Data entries
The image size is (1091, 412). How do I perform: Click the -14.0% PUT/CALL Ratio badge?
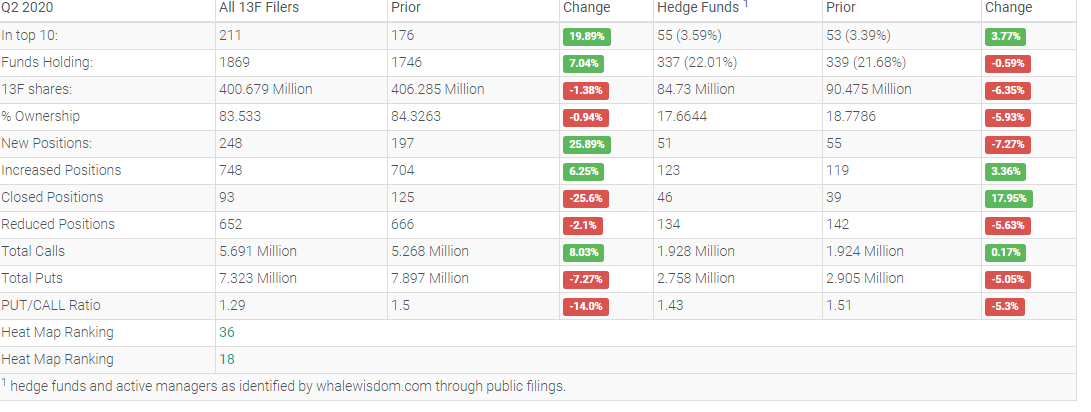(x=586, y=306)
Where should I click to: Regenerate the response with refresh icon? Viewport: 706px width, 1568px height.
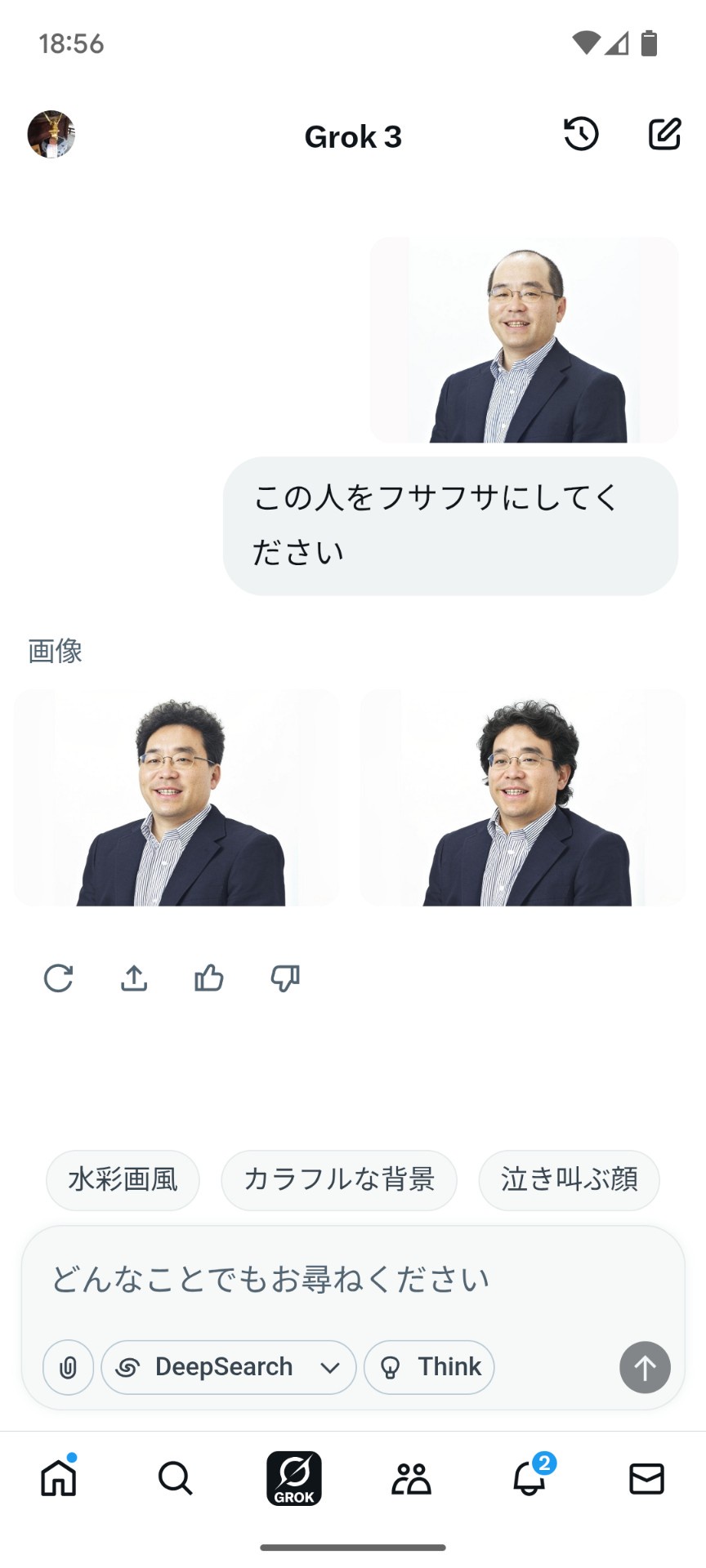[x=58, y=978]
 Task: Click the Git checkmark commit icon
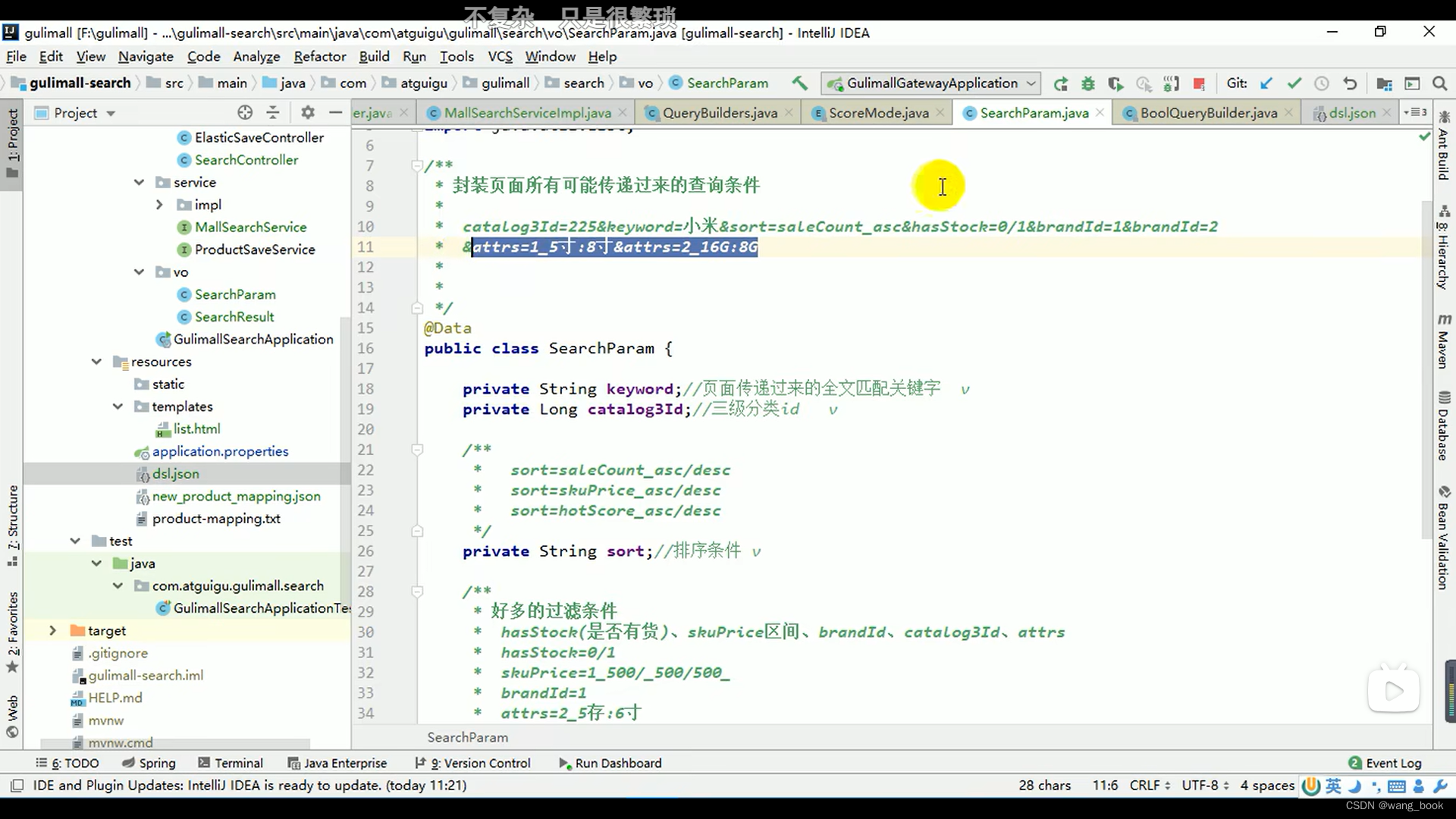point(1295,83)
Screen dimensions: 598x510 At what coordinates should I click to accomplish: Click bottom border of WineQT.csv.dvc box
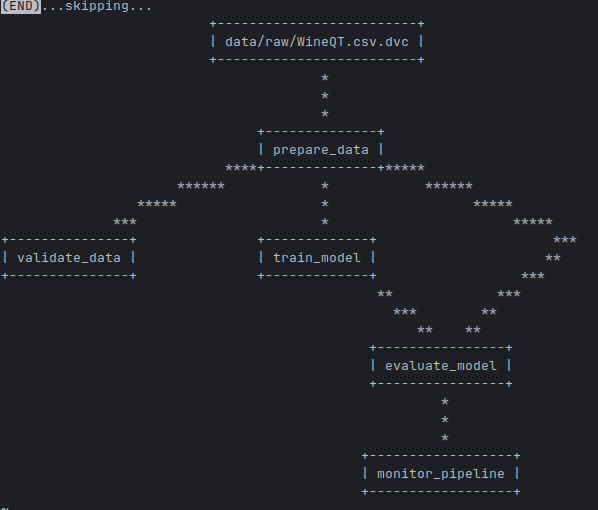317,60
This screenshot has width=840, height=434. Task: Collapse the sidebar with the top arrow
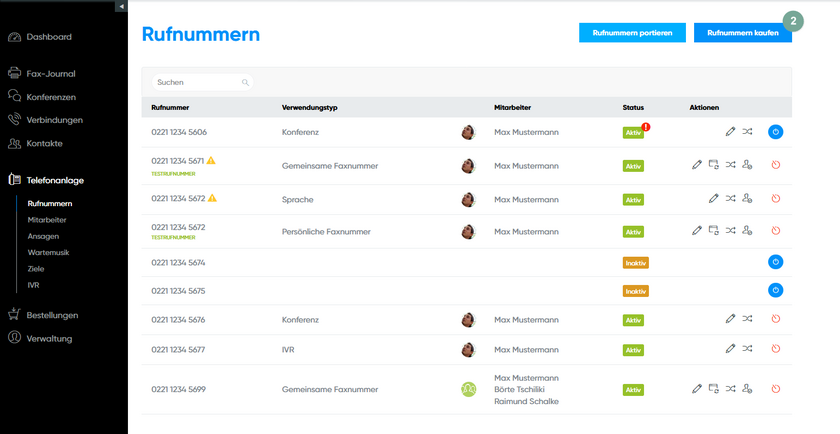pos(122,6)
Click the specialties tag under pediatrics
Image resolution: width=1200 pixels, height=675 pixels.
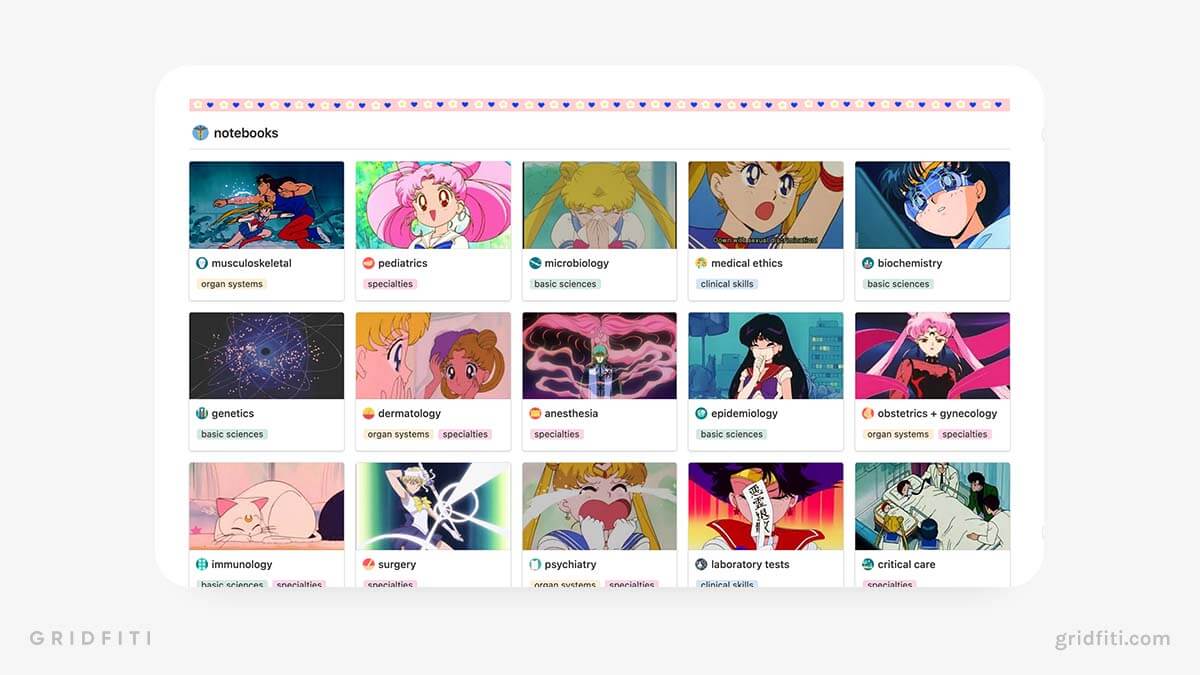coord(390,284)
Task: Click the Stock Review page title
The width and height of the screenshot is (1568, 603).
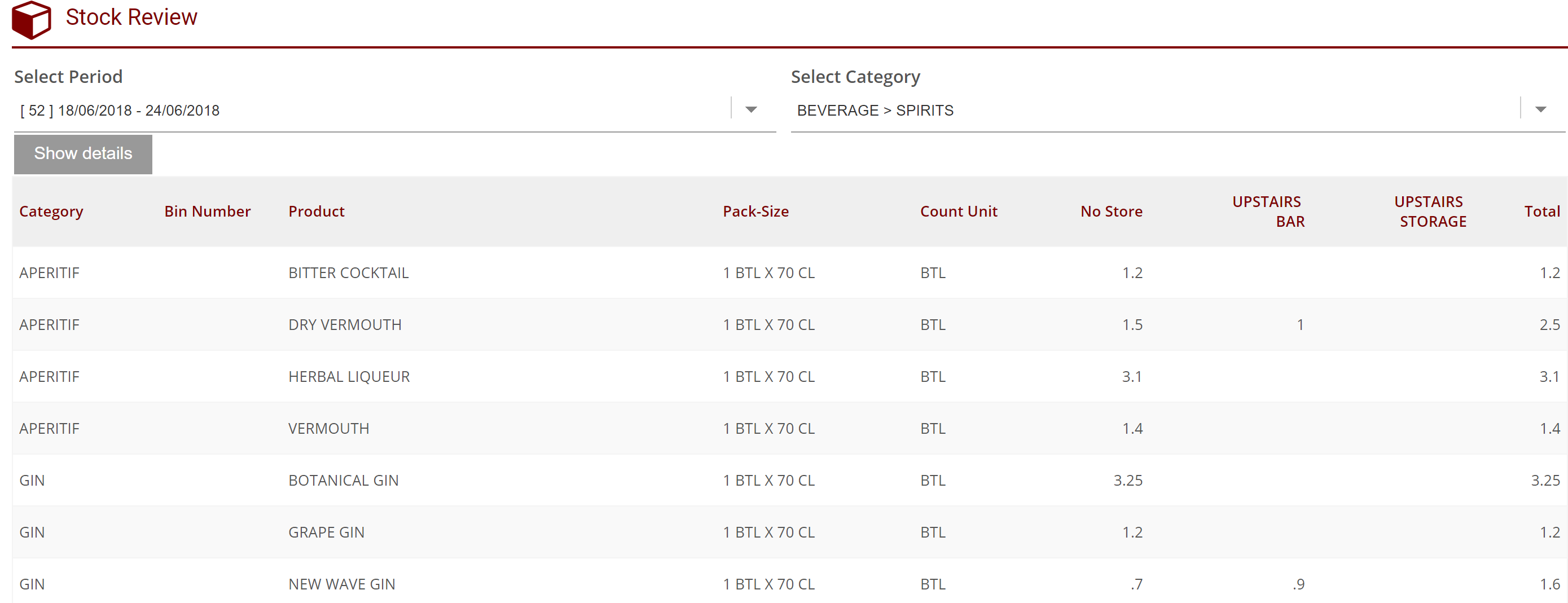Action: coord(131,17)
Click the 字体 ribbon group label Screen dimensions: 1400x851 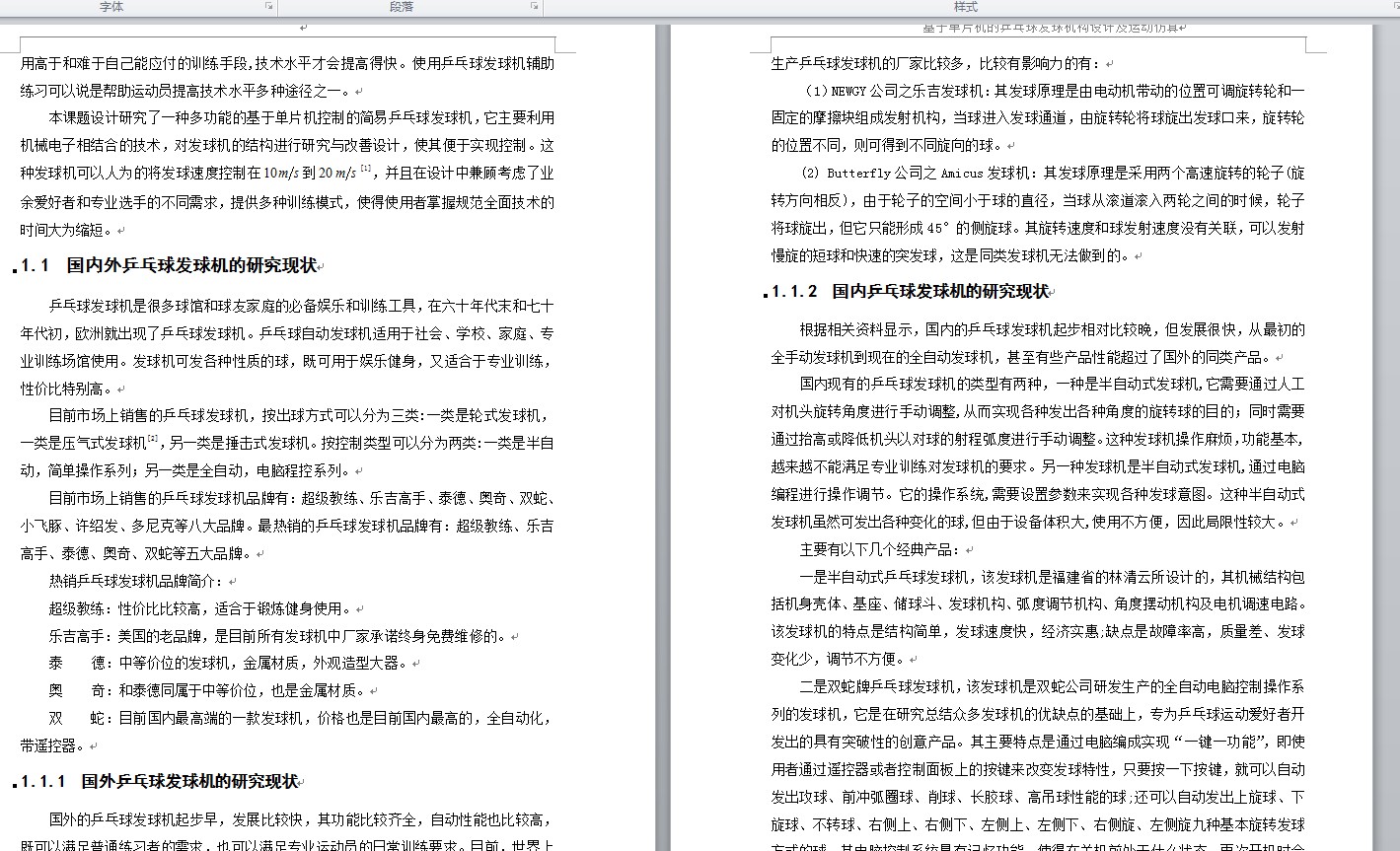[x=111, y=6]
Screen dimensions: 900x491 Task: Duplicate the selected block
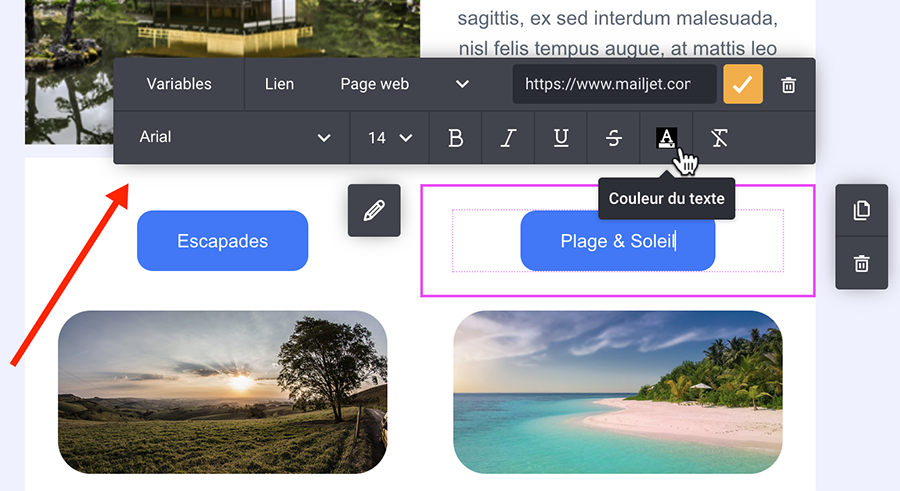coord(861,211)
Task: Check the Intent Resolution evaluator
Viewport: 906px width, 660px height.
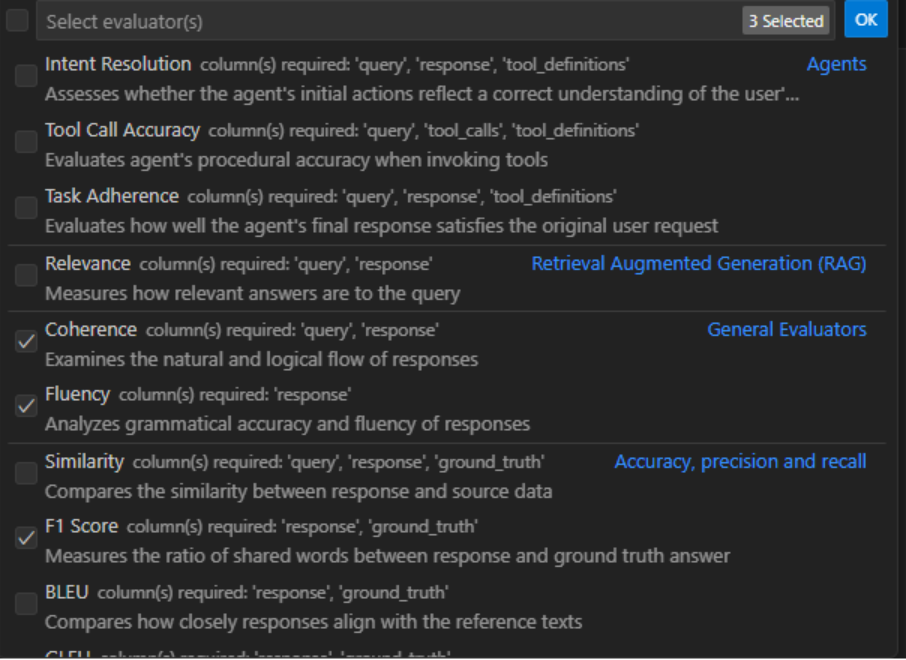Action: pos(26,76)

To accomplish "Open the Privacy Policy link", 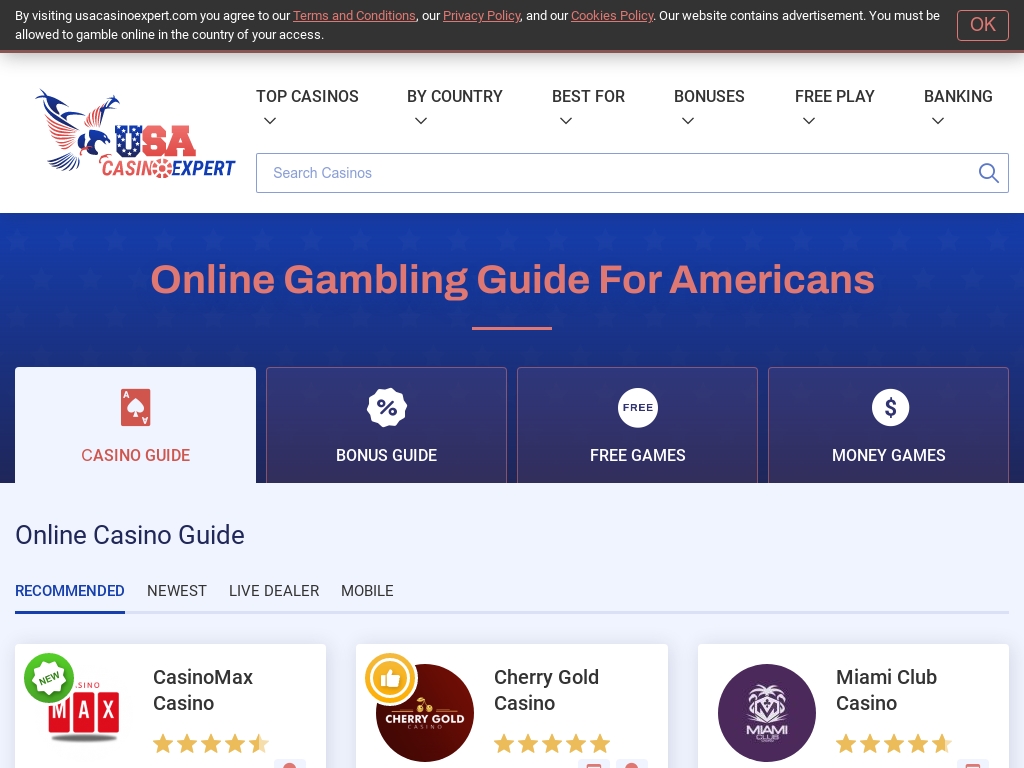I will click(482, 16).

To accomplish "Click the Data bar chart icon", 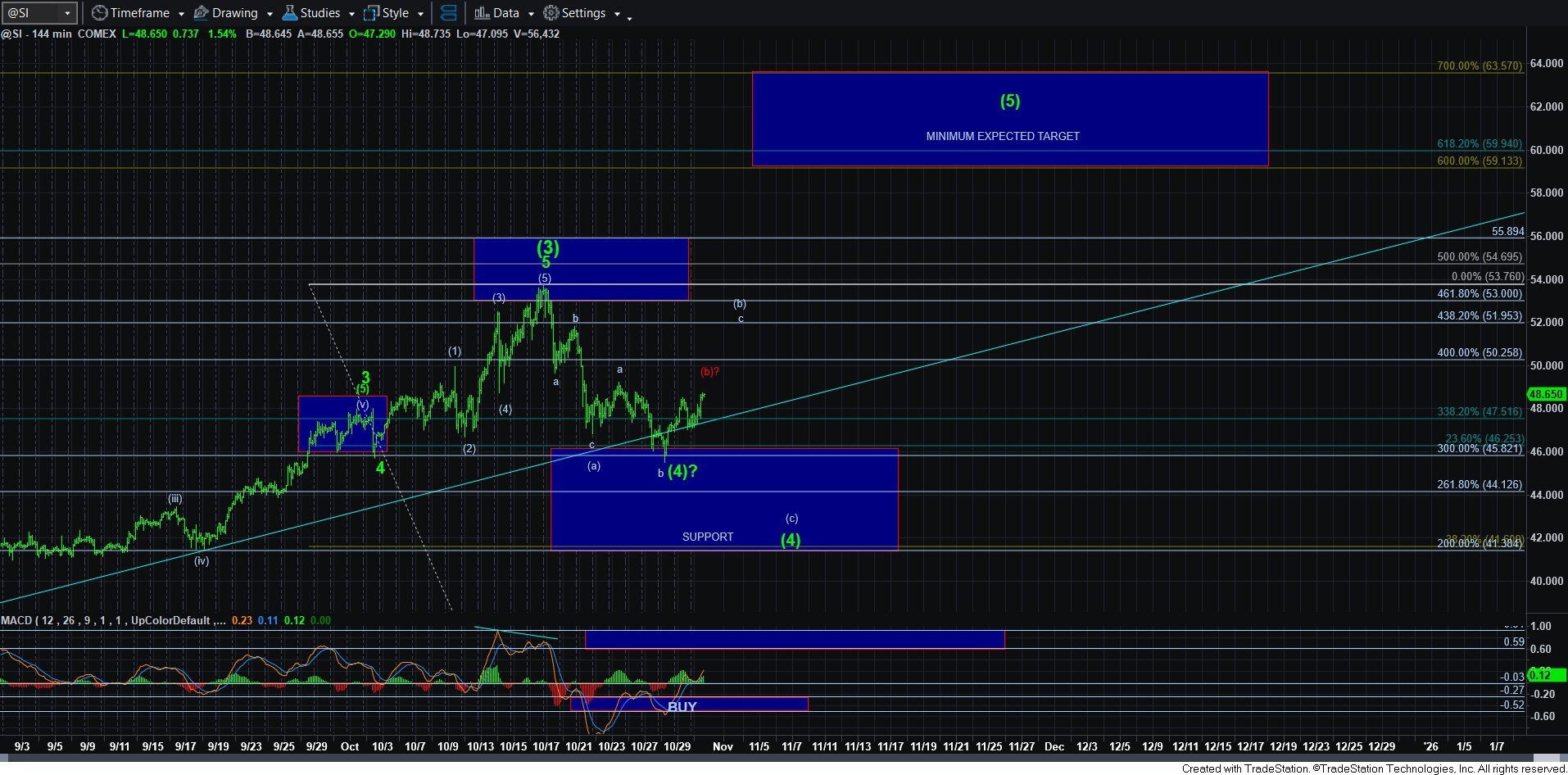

■ **PROBLEM STATEMENT**:
Look above for the line with "Task: Click the Git checkmark commit icon" and the line with "Task: Click the Stock Review page title"; set down those two lines and all lines between them exactly, without pictures and without anything else.

■ **RESPONSE BOX**:
 Task: Click the Git checkmark commit icon
point(1295,83)
Screen dimensions: 598x510 At what coordinates should I click to accomplish: Click bottom border of WineQT.csv.dvc box
317,60
This screenshot has width=840, height=434. Task: Collapse the sidebar with the top arrow
pos(122,6)
Click the specialties tag under pediatrics
Image resolution: width=1200 pixels, height=675 pixels.
coord(390,284)
Task: Click the Stock Review page title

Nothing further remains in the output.